The 1920 race was the 13th edition of the America's Cup, and the first since 1903 after the outbreak of World War I prevented the race from taking place in 1914.
After New York Harbor became too busy with commercial shipping, the 14th edition moved to Newport, Rhode Island in 1930. It stayed there until 1983 when Alan Bond's Australia II beat Liberty to end the NYYC's 132-year dominance, the longest in sports.
During the 1920 races, New York Harbor was so filthy with oil and coal that the yachts had to be hauled out every two days to be cleaned, Rousmaniere said.
"The only person who wanted to have it in New York was Sir Thomas Lipton," Rousmaniere said. "All the people from his club and the New York Yacht Club wanted to have it in Newport where there was better wind, cleaner water and better sailing. But Lipton had a lot of followers and friends in New York and he made the decision. Most people would say it was the wrong decision because the wind was very poor for his boat."

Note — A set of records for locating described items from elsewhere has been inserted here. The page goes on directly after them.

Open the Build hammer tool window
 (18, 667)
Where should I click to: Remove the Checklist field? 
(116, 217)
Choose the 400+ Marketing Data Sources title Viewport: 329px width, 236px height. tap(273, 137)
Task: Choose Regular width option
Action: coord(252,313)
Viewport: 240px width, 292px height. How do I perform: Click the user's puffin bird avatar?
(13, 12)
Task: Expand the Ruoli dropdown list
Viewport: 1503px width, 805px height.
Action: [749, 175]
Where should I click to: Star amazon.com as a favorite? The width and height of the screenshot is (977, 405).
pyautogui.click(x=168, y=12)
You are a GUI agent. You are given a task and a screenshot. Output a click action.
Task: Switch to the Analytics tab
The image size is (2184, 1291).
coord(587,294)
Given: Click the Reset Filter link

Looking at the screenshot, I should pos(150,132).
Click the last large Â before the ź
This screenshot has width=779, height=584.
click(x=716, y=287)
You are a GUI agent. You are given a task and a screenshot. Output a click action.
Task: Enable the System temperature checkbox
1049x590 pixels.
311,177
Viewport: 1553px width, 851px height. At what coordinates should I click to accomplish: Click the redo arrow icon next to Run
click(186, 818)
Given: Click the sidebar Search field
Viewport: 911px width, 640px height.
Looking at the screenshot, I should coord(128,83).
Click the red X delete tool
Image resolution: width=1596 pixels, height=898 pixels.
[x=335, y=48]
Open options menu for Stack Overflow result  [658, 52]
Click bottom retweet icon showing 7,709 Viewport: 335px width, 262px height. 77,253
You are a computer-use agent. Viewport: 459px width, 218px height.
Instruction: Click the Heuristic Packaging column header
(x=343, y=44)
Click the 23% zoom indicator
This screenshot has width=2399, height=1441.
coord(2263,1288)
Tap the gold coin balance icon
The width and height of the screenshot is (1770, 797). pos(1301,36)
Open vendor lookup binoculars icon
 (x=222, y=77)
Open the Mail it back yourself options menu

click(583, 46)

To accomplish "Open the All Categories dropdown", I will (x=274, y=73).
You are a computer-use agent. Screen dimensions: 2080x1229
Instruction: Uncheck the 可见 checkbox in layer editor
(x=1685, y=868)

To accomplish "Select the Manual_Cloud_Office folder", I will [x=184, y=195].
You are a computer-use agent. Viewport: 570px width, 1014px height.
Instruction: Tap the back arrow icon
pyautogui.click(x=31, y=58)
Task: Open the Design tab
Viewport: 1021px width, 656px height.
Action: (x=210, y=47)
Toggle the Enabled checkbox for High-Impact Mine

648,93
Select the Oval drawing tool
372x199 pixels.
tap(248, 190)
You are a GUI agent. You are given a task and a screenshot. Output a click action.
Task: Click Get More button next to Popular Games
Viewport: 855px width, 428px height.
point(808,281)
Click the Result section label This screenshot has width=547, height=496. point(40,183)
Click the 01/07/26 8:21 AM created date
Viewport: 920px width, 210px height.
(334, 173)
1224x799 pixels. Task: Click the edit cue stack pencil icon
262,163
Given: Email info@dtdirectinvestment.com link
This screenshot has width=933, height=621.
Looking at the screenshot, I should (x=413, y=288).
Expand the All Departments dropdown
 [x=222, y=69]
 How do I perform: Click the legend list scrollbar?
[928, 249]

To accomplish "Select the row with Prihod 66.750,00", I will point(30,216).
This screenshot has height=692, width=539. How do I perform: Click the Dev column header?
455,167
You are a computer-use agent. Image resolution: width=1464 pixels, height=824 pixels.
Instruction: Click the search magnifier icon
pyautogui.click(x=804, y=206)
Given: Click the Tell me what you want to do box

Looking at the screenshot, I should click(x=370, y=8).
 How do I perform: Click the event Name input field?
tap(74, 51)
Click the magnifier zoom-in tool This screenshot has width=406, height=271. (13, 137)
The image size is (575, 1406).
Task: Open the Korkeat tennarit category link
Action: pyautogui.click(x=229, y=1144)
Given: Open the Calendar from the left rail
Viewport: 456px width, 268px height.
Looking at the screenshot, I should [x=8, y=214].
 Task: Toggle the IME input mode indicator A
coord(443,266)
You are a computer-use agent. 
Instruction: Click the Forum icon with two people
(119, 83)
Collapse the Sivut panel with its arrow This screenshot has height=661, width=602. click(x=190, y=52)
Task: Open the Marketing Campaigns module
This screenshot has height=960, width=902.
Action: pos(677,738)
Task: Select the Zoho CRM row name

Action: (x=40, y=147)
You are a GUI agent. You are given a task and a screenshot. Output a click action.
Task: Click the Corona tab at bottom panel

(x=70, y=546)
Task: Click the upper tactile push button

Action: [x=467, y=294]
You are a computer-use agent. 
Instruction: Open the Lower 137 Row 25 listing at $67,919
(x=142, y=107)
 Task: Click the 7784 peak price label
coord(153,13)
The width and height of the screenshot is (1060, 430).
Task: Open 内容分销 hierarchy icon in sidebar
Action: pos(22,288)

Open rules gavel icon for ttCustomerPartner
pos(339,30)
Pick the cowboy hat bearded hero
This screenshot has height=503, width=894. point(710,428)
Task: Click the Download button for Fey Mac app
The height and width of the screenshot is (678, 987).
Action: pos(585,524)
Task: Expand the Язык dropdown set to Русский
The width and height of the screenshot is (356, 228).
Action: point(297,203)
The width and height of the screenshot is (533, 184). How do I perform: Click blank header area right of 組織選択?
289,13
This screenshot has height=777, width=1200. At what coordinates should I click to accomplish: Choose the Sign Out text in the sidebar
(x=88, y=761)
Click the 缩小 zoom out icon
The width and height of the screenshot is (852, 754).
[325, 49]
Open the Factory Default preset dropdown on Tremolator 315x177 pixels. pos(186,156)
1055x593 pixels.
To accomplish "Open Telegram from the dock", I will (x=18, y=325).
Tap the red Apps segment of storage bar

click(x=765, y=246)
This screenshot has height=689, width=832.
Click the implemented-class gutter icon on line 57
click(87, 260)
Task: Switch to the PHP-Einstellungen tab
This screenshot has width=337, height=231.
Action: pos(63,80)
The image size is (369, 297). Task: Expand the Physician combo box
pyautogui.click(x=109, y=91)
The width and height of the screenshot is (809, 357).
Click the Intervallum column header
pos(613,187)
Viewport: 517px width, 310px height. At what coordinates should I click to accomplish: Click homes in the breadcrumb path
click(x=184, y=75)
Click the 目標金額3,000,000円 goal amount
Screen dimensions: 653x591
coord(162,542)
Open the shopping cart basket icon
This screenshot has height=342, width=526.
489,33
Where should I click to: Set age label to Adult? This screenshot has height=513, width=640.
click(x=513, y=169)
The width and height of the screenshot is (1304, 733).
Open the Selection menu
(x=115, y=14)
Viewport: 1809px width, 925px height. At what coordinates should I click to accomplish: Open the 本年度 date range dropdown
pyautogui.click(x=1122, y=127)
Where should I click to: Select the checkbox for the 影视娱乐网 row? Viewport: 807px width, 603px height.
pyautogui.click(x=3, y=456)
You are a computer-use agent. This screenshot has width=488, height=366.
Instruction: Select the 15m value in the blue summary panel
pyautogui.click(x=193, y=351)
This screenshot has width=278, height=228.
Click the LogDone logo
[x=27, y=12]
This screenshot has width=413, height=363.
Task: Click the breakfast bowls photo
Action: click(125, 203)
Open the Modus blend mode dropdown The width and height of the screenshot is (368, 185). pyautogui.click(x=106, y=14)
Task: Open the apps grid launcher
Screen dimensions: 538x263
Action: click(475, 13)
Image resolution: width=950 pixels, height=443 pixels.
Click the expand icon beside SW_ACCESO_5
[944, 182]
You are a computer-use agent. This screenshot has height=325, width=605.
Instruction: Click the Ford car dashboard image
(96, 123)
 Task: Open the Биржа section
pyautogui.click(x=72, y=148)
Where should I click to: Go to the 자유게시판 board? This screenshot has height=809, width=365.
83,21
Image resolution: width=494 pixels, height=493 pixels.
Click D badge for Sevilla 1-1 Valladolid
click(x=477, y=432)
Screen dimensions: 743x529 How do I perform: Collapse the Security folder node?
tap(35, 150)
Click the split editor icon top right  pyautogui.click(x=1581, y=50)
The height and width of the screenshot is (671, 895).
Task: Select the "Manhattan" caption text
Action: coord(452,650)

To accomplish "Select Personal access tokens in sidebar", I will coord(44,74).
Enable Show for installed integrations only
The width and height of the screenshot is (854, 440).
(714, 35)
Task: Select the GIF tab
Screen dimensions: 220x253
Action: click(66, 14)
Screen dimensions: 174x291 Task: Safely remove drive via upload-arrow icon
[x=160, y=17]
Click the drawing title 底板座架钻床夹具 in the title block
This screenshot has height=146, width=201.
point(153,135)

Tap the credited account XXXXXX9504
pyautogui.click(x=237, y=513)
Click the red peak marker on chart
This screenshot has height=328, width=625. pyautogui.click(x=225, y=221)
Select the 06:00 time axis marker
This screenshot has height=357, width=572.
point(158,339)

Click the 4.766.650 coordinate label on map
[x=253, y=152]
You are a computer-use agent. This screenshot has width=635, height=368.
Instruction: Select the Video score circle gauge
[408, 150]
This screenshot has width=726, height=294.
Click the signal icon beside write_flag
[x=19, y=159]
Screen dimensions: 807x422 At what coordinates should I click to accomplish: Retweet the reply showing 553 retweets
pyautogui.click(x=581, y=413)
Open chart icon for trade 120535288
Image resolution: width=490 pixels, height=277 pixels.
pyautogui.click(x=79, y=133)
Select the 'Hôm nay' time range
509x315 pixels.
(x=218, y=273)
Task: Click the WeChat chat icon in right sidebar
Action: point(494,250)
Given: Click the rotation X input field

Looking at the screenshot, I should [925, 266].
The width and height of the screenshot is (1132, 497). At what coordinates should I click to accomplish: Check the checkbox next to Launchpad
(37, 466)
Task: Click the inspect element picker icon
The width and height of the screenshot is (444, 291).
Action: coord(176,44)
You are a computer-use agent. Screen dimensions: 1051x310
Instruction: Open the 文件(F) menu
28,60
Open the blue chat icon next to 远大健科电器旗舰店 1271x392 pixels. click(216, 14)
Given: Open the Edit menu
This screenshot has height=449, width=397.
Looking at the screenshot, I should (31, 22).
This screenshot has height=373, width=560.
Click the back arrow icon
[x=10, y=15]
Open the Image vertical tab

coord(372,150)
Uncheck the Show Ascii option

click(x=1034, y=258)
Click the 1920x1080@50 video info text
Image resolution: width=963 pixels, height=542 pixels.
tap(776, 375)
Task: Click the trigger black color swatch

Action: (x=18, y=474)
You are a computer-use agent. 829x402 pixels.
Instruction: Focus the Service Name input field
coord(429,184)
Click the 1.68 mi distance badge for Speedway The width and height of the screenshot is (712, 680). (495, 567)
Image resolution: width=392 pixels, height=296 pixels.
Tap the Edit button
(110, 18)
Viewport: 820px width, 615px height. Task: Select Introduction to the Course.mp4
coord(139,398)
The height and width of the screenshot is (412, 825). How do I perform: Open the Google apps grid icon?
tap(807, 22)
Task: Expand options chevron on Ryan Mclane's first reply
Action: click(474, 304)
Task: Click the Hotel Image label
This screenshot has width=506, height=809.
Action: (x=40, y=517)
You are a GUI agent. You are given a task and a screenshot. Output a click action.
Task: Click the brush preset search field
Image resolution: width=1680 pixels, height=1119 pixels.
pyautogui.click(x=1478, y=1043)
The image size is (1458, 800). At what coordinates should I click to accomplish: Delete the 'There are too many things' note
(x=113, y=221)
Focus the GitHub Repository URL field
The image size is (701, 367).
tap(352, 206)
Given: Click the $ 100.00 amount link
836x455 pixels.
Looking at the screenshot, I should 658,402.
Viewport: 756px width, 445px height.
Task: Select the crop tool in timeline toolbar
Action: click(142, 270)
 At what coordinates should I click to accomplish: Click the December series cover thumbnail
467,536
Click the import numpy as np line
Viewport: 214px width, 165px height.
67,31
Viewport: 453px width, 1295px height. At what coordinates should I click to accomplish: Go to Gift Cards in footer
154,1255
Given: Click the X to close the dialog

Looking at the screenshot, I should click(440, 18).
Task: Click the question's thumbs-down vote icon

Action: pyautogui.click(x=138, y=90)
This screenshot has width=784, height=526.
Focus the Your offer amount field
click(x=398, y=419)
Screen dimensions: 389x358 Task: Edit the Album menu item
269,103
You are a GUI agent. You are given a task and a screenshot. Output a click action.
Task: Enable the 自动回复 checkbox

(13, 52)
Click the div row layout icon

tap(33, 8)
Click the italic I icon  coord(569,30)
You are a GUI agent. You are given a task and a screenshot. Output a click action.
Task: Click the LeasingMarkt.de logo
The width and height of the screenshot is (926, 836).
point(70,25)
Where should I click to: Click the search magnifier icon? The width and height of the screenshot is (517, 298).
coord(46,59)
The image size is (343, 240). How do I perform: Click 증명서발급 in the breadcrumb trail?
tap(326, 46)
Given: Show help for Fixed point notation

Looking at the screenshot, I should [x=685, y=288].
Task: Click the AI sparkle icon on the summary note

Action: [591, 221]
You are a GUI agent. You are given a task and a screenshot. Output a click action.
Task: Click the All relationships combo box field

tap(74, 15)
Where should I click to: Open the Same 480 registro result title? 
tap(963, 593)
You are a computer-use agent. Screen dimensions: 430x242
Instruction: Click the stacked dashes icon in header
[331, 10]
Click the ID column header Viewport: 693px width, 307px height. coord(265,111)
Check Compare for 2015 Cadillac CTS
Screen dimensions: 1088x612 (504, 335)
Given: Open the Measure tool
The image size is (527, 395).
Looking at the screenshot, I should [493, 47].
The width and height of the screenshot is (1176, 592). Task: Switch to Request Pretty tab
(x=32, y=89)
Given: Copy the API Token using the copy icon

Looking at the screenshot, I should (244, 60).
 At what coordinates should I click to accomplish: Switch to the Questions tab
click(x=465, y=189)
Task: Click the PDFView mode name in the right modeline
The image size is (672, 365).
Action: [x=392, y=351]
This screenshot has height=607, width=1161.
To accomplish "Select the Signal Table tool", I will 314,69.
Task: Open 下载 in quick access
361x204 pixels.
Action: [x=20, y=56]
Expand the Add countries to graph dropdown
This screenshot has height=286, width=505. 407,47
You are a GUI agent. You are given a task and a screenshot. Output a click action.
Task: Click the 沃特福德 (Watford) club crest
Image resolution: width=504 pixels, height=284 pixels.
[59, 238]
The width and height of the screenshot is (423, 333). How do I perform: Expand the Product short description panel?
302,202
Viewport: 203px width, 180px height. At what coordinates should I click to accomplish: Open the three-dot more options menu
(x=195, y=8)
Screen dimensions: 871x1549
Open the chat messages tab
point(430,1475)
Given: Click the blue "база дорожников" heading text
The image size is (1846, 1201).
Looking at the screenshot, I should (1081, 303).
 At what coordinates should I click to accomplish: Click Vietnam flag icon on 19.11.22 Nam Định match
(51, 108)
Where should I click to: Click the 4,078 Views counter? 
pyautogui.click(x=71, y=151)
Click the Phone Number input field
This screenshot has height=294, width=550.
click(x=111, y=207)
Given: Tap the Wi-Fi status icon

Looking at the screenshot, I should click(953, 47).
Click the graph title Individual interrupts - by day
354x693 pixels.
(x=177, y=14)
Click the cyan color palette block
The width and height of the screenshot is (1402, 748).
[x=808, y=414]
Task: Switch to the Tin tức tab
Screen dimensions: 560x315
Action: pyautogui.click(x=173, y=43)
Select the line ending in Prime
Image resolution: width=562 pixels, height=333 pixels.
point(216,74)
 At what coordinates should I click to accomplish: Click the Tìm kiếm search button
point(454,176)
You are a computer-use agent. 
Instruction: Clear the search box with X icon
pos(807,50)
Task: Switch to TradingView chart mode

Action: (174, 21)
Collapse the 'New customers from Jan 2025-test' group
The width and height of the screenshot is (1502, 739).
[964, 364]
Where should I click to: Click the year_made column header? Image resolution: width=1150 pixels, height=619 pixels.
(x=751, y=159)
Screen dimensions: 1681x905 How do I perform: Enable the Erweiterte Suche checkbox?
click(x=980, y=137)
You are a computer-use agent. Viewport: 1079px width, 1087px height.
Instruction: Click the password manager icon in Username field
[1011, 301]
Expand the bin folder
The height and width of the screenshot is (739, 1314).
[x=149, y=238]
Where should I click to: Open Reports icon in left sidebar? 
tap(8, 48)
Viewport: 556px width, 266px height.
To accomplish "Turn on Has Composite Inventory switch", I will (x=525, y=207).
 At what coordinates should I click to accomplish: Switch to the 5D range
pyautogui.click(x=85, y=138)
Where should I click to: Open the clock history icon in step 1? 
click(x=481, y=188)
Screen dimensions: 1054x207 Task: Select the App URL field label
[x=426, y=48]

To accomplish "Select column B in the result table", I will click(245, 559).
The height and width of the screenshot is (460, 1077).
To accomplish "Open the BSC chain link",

Lipton didn't fare much better in his final attempt a decade later in Newport, where Shamrock IV was beaten by Enterprise -- skippered by Harold "Mike" Vanderbilt.
Lipton's reward after the final race: a specially designed cup for "the best of all losers."
Vanderbilt, who was a schoolboy when Lipton launched the first of his five challenges in 1899, preferred sailing over the family railroad business. A triple America's Cup-winning skipper, he helped develop the yacht racing rules, according to the America's Cup Hall of Fame website.
Vanderbilt summed up the feelings of the American public after the final 1930 race.
"Uppermost in our minds is a feeling of sympathy for that grand old sportsman, Sir Thomas Lipton, with whom our relations have been so pleasant," he said.
Although this was "perhaps his last attempt to lift the America's Cup," Vanderbilt said, "it has been our duty to shut the door in his face. In defeat lies the test of true sportsmanship, and he has proved to be a wonderful sportsman, quite the finest it has ever been our good fortune to race against."